Lovingly Aunt Catherine stroked Morlene's hair with her hand, saying: "Bettah be laughin' fur joy, chile, fur er few more risin's an' settin's ub de sun an' I'll be in glory." Unable to longer endure the contemplation of Aunt Catherine's sufferings and approaching end, Morlene arose and fled to her room.

A few days after the conversation herein recorded Aunt Catherine passed peacefully away. The doctors that had purchased the body presented themselves and laid claim thereto. Morlene told them the story of Aunt Catherine's life of faithful service and subsequent sufferings, and begged the boon of taking the body back to Tennessee for burial. Her request was refused, however, the physicians deciding that they would not allow a matter of sentiment to stand in the way of advancing the interests of science. Taking the tin box, so solemnly committed to her charge, Morlene turned her face toward Tennessee, journeying thither to fulfill the last request of Aunt Catherine.

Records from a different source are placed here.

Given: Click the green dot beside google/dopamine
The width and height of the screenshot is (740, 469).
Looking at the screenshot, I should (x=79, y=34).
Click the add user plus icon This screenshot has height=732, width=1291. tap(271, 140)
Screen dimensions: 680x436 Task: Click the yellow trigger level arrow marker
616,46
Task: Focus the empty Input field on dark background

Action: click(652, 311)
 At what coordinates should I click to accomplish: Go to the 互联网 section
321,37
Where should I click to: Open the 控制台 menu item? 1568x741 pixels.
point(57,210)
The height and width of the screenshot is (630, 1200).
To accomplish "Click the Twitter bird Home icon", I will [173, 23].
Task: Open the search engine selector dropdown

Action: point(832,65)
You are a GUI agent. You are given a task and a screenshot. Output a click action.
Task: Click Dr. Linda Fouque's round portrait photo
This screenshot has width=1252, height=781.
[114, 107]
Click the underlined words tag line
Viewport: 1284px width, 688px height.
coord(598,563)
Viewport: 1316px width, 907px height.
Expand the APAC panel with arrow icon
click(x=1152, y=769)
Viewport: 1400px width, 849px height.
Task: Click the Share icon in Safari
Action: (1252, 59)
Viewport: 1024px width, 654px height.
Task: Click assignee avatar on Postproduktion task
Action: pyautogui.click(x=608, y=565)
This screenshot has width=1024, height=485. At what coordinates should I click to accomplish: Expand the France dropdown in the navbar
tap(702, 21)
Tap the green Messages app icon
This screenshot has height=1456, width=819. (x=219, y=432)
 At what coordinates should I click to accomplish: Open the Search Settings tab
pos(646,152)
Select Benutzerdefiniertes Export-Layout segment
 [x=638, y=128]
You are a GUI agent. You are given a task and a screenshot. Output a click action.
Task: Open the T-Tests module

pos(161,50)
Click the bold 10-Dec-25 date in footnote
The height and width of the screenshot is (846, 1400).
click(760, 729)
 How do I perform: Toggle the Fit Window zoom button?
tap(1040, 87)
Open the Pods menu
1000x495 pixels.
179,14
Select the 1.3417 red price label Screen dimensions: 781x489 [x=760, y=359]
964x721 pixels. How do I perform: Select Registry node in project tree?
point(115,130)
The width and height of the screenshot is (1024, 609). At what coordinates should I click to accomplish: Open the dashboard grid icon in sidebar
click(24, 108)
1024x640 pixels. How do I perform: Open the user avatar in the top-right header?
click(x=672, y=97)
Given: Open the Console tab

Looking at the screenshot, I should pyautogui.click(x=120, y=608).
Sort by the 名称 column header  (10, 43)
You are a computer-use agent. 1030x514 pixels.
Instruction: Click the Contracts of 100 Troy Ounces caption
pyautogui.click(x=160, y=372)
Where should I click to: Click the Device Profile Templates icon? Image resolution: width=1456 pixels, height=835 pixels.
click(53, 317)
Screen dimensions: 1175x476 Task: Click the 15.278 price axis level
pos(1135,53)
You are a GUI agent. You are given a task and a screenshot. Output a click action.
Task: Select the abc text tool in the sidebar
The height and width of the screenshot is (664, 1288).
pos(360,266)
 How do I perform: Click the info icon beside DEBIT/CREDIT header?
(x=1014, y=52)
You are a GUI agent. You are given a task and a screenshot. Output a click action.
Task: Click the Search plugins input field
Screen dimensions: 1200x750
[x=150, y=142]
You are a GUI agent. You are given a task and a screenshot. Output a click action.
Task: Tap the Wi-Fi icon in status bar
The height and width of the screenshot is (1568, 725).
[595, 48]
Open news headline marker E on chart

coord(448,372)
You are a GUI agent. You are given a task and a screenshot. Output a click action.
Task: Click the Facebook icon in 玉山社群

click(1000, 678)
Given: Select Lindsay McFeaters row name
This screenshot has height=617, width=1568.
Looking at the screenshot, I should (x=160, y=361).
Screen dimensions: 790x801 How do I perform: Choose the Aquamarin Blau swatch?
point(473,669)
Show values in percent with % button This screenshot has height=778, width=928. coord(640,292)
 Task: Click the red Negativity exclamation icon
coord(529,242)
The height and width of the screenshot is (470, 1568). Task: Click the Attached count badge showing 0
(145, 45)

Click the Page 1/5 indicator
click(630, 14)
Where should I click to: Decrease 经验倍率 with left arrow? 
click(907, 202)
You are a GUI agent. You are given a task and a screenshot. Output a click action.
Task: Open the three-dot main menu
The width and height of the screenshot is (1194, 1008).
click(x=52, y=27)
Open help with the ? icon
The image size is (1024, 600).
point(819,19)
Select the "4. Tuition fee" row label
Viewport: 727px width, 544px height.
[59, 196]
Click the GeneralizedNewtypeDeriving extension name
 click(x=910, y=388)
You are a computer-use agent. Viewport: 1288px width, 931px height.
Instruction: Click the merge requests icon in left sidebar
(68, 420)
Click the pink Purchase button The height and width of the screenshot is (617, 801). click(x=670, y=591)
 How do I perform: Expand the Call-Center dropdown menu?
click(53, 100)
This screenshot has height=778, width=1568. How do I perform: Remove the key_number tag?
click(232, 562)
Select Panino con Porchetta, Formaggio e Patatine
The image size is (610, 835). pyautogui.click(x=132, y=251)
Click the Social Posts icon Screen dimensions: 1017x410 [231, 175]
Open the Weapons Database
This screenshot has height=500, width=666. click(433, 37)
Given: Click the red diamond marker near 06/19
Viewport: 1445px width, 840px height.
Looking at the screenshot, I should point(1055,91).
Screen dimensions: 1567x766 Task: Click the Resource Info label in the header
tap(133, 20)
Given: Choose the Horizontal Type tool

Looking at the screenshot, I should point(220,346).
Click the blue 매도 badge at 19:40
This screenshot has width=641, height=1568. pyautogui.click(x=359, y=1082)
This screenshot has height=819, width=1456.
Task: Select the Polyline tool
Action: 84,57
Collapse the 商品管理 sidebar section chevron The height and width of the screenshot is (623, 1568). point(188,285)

For some time Morlene had been pondering a proper course to be pursued toward Harry for the future, and her approaching visit to R--accentuated the matter. More and more she began to regard him as an unbalanced enthusiast, whose errors, in view of his outlook, were not altogether unnatural. Pity, deep pity, stole into her heart for poor Harry, and she decided, as her train was speeding onward, to return to him in the hope of widening his horizon and giving him a clearer view of what was required of an American citizen. If she would be of service to Harry, her train must move at a faster rate than that at which it is now traveling.